Tons of sand have been deposited on this Baix Empordà beach, one of the few on the Catalan coast that gains meters year after year. An unusual phenomenon and worthy of study, considering that the usual trend is that, on average, Catalan beaches lose one meter every year, according to the researcher of the Center for Advanced Studies of Blanes (CEAB), Rafael Sardinia
In 2006, the University of Girona (UdG) published a study in which it put numbers on the rate of growth of this cove and estimated the maximum advance suffered by the coastline between 1956 and 2003 at 46 meters. period, the area had practically doubled, going from 1 hectare, which occupied the coves of Sa Riera and Playa del Rei, separated by a rock known to the natives as Sa Pirolta, to 1.73 hectares of extension. A growth that accelerated especially from the end of 1977.
For many years now, it is not the sea water that floods the Neus Pi property, but the sand. “I had to build a wall up to three meters high; there was so much sand that I was worried about not being able to open the door to the basement, where we still keep fishing tools and which used to flood”, he explains.
The reasons for this continuous growth of the beach surface are to be found in Pals beach, located further north. “Sa Riera is a cul-de-sac, a sediment trap; it receives the sand that comes from the coastal dynamics of the Pals beach that does not find obstacles to deposit and it is easier for it to enter the bay of Sa Riera”, explains Sardà in an illustrative way. The UdG study, directed by Anna Crous and Josep Pintó, indicates that the rocky promontory that separates the beaches of Pals and Sa Riera “is not very pronounced”, so that “it cannot act as a barrier” for the transport of sand, which in this area of ??the coast follows a north-south direction. In addition, this coastal sector receives a lot of sediment from the Ter and Daró rivers.
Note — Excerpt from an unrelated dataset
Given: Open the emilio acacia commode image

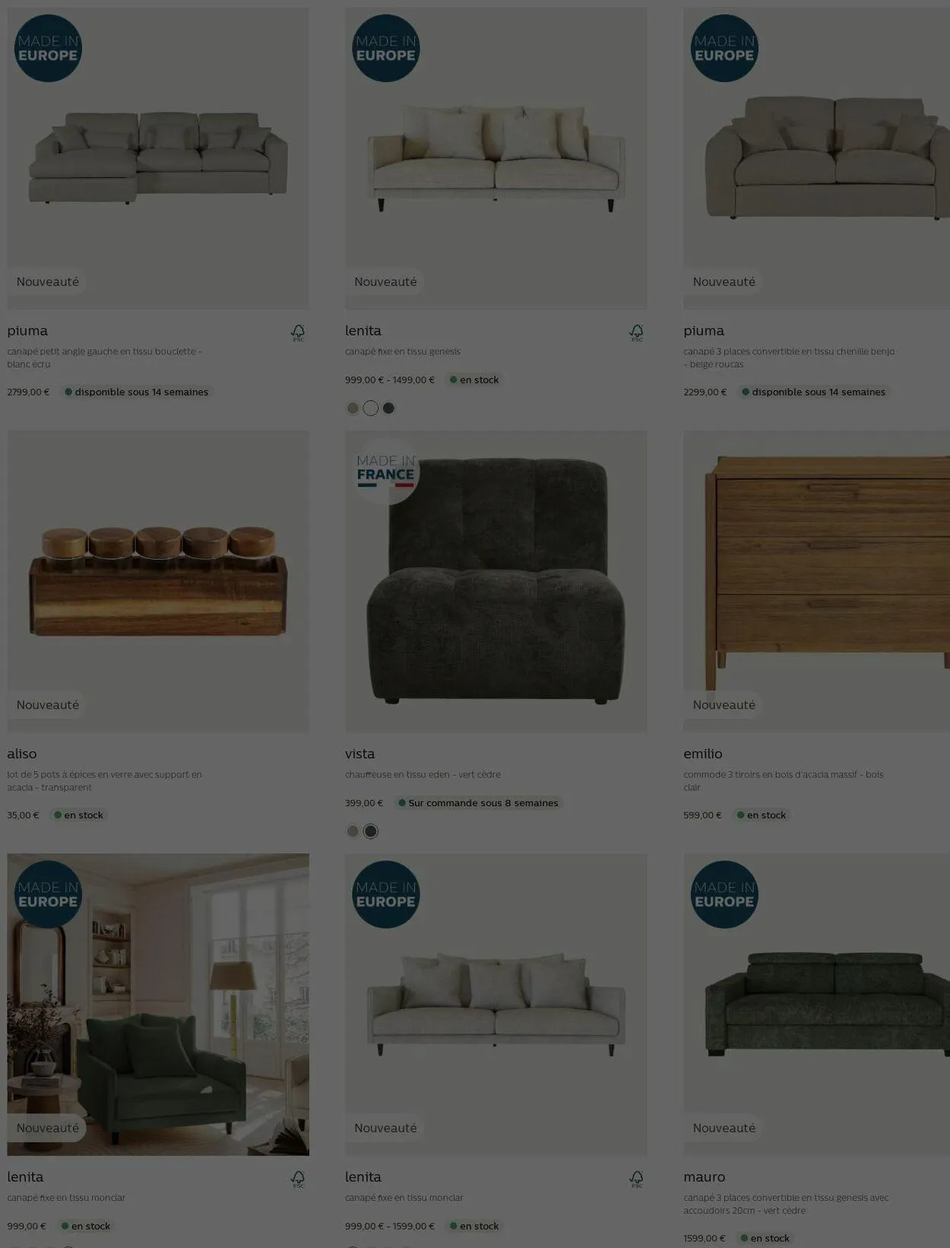Looking at the screenshot, I should 816,582.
The councilor for the Environment and Beaches of Begur, the geographer Jordi González, recognizes that the case of Sa Riera is anecdotal, but not unique. He explains that what is common is marine regression motivated by the construction of infrastructure such as dykes, breakwaters or ports, which push back the coastline. “Everything that is built in the coastal area is a problem because it does not allow the beach to regenerate itself”, explains González, who also points out other scientifically unproven factors that may also have contributed to the increase in sand, such as the proximity of the massif of Begur or the expansion of the Estartit marina, which may have changed the currents.
The conclusion is that Sa Riera will continue to grow unabated, unless periodically the remaining sands are used to regenerate other beaches that experience the opposite process, coastal regression.